> [Problem statement] Every entry below should be returned exactly as it appears, with pictures left out.

[Recorded information]

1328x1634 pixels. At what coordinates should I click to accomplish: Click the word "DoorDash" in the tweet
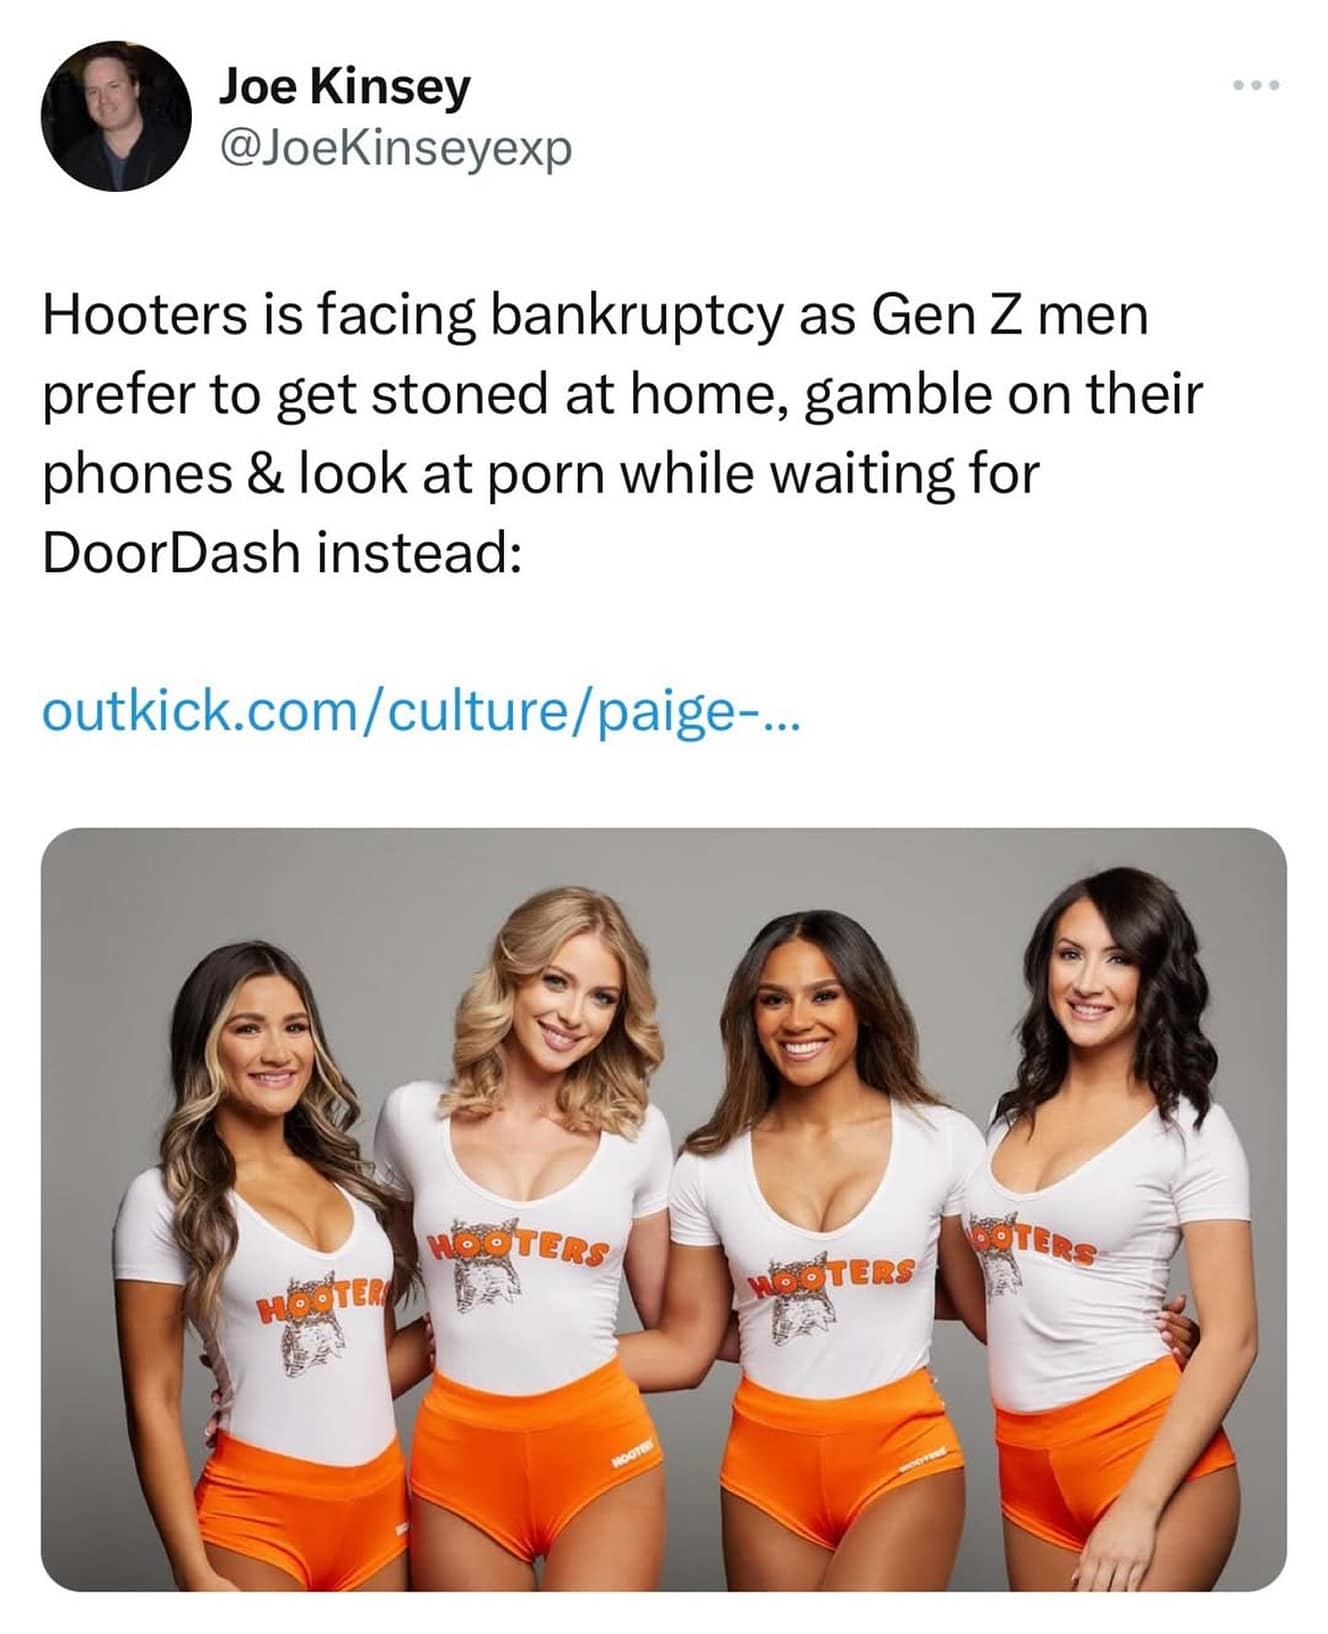[171, 553]
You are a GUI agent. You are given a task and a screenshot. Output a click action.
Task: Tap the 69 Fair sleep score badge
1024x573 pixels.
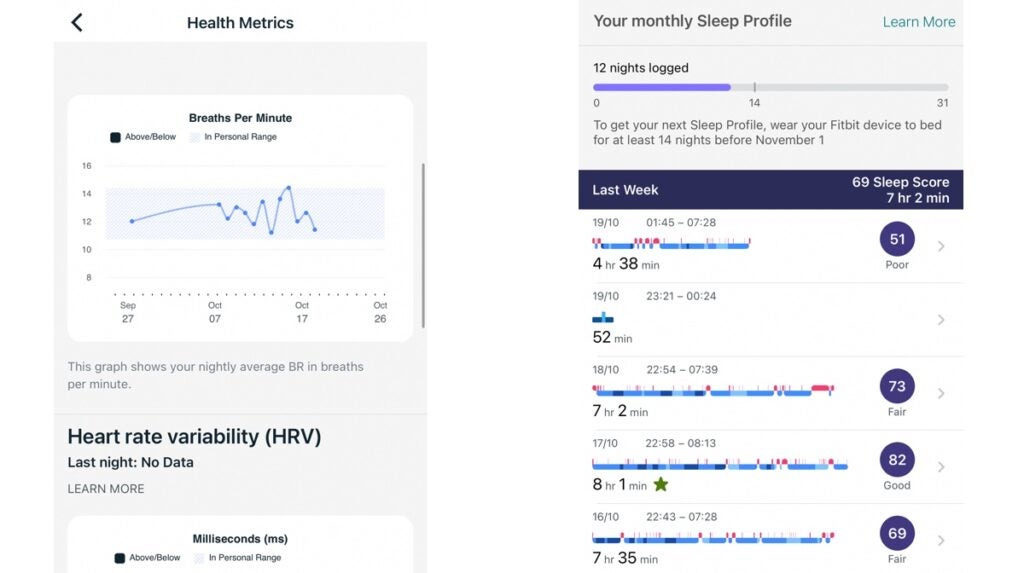[896, 533]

[/Recorded information]

> [Response]
1328x1634 pixels. At what coordinates should I click to accomplish: Click the word "DoorDash" in the tweet
[171, 553]
You are a GUI agent. You are given a task and a screenshot. Output a click action.
Task: Tap the 69 Fair sleep score badge
1024x573 pixels.
[896, 533]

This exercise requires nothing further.